━━━━━ RECORDS SUPPLIED ━━━━━

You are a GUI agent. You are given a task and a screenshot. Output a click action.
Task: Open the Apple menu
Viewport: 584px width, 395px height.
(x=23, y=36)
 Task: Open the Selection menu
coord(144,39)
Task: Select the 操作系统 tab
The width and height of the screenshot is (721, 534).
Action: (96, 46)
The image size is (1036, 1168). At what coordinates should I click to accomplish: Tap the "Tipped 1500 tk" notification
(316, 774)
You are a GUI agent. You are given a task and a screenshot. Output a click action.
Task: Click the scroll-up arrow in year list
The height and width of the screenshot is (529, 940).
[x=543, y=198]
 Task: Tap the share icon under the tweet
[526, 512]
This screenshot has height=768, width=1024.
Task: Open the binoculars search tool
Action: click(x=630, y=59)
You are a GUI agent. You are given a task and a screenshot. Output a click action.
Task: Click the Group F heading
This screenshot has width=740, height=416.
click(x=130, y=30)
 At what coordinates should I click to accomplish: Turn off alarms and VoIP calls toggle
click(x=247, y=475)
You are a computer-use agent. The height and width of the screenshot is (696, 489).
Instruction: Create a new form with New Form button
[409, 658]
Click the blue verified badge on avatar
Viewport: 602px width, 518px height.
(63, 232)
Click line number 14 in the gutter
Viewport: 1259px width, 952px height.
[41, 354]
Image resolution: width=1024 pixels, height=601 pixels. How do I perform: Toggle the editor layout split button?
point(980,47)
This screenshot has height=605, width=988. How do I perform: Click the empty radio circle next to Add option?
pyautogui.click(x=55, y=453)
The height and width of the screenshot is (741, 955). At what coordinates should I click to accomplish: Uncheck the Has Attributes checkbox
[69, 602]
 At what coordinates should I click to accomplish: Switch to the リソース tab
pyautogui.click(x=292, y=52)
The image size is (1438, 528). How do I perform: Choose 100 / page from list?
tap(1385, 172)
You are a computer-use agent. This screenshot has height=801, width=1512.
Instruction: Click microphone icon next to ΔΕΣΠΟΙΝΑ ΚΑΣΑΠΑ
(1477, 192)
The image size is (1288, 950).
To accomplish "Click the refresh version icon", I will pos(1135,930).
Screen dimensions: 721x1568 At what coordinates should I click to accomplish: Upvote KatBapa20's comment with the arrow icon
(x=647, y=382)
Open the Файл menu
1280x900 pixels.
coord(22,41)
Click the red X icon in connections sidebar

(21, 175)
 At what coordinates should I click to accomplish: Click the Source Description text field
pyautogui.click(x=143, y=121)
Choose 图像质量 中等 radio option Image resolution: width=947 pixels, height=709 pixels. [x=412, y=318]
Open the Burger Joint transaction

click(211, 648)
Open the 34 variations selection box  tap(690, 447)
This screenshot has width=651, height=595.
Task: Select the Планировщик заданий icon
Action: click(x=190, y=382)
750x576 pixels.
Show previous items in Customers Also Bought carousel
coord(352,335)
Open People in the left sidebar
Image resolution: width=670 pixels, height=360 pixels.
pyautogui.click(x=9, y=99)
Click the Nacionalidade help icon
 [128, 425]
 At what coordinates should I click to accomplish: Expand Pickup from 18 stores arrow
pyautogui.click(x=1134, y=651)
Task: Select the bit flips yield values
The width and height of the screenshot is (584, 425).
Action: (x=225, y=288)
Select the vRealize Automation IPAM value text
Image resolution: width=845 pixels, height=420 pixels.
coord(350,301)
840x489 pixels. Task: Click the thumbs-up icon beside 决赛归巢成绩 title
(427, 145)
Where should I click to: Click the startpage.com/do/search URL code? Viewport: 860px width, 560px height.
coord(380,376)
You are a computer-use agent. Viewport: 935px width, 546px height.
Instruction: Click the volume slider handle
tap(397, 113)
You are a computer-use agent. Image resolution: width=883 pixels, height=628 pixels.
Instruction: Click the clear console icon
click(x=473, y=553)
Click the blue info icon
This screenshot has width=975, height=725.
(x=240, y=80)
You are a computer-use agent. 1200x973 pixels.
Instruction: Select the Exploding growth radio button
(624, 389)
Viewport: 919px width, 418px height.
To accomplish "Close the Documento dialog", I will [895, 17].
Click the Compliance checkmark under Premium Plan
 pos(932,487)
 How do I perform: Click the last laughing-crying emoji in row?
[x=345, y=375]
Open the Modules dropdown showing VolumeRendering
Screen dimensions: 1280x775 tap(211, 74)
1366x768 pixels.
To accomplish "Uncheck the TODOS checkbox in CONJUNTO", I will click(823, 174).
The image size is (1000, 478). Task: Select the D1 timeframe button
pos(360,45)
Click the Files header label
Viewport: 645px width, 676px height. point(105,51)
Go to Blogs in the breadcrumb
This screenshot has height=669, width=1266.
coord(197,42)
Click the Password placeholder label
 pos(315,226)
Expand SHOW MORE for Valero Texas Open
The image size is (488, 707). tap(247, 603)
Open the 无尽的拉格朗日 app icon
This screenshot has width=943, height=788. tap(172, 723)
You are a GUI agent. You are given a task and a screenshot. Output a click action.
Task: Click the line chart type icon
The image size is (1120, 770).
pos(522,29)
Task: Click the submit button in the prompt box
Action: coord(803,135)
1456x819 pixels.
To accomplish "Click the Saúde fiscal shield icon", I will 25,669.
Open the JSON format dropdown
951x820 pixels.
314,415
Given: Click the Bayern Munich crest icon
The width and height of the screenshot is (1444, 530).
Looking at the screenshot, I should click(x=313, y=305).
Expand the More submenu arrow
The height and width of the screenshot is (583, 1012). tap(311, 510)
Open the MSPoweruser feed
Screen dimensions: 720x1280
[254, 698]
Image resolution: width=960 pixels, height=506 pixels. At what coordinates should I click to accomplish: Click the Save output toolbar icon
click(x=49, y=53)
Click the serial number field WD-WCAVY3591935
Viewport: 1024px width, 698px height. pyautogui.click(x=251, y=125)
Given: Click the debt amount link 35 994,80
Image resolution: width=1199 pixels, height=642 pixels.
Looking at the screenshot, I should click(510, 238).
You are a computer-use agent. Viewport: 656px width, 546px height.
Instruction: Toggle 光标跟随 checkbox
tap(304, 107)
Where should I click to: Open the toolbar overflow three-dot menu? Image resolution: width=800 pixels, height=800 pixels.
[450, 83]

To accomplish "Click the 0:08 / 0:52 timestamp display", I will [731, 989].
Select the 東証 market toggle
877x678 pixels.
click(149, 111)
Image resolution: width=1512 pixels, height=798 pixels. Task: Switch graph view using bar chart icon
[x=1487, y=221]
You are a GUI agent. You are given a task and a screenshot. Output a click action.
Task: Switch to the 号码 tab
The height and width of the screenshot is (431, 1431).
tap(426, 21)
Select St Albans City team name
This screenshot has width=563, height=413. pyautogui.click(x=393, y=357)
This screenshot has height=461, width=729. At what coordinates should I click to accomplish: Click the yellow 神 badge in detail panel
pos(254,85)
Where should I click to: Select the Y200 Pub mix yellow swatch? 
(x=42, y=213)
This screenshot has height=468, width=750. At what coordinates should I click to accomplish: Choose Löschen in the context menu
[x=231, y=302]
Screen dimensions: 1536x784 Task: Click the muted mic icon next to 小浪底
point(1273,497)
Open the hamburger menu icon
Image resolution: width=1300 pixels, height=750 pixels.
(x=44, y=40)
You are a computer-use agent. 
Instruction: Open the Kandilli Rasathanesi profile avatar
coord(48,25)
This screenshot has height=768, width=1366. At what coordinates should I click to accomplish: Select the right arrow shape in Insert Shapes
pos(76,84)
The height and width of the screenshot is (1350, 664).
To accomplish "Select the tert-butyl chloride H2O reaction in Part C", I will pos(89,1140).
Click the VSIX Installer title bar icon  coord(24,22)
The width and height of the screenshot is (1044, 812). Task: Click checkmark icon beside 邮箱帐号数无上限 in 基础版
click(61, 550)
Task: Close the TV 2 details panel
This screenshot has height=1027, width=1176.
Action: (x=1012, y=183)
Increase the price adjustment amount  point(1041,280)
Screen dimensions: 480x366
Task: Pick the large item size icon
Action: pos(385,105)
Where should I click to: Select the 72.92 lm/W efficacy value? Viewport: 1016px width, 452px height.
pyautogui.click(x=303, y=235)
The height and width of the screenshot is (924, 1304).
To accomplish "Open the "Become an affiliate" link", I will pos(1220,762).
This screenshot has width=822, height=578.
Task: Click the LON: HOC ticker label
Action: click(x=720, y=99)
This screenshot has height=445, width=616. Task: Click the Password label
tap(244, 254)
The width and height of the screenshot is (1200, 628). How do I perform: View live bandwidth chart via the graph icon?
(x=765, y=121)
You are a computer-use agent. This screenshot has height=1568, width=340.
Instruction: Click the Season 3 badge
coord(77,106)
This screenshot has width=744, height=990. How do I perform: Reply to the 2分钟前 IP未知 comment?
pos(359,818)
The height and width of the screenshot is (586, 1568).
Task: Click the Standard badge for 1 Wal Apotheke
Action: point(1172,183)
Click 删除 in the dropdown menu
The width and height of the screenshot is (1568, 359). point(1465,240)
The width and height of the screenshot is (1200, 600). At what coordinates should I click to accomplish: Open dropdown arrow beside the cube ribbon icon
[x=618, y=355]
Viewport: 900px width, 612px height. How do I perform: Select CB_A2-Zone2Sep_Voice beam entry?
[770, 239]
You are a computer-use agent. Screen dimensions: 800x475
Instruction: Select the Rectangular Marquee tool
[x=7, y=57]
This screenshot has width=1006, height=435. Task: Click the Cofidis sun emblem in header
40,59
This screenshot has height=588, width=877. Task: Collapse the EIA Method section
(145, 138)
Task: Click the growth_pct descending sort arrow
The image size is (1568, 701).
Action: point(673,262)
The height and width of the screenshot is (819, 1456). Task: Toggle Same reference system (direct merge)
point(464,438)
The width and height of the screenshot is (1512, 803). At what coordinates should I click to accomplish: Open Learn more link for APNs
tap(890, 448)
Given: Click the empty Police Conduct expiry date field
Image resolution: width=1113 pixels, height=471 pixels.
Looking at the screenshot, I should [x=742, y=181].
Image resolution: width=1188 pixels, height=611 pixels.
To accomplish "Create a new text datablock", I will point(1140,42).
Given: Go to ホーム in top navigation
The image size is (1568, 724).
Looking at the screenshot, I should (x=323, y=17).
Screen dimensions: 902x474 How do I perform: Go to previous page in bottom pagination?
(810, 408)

━━━━━

**GOAL OF THE EXERCISE:**
Repeat exactly the lines above from the one with "This screenshot has width=744, height=990." up to and including the one with "You are a computer-use agent. Screen". No other line belongs in the reply.

**OUTPUT BELOW:**
This screenshot has width=744, height=990. How do I perform: Reply to the 2分钟前 IP未知 comment?
pos(359,818)
The height and width of the screenshot is (586, 1568).
Task: Click the Standard badge for 1 Wal Apotheke
Action: point(1172,183)
Click 删除 in the dropdown menu
The width and height of the screenshot is (1568, 359). point(1465,240)
The width and height of the screenshot is (1200, 600). At what coordinates should I click to accomplish: Open dropdown arrow beside the cube ribbon icon
[x=618, y=355]
Viewport: 900px width, 612px height. How do I perform: Select CB_A2-Zone2Sep_Voice beam entry?
[770, 239]
You are a computer-use agent. Screen dimensions: 800x475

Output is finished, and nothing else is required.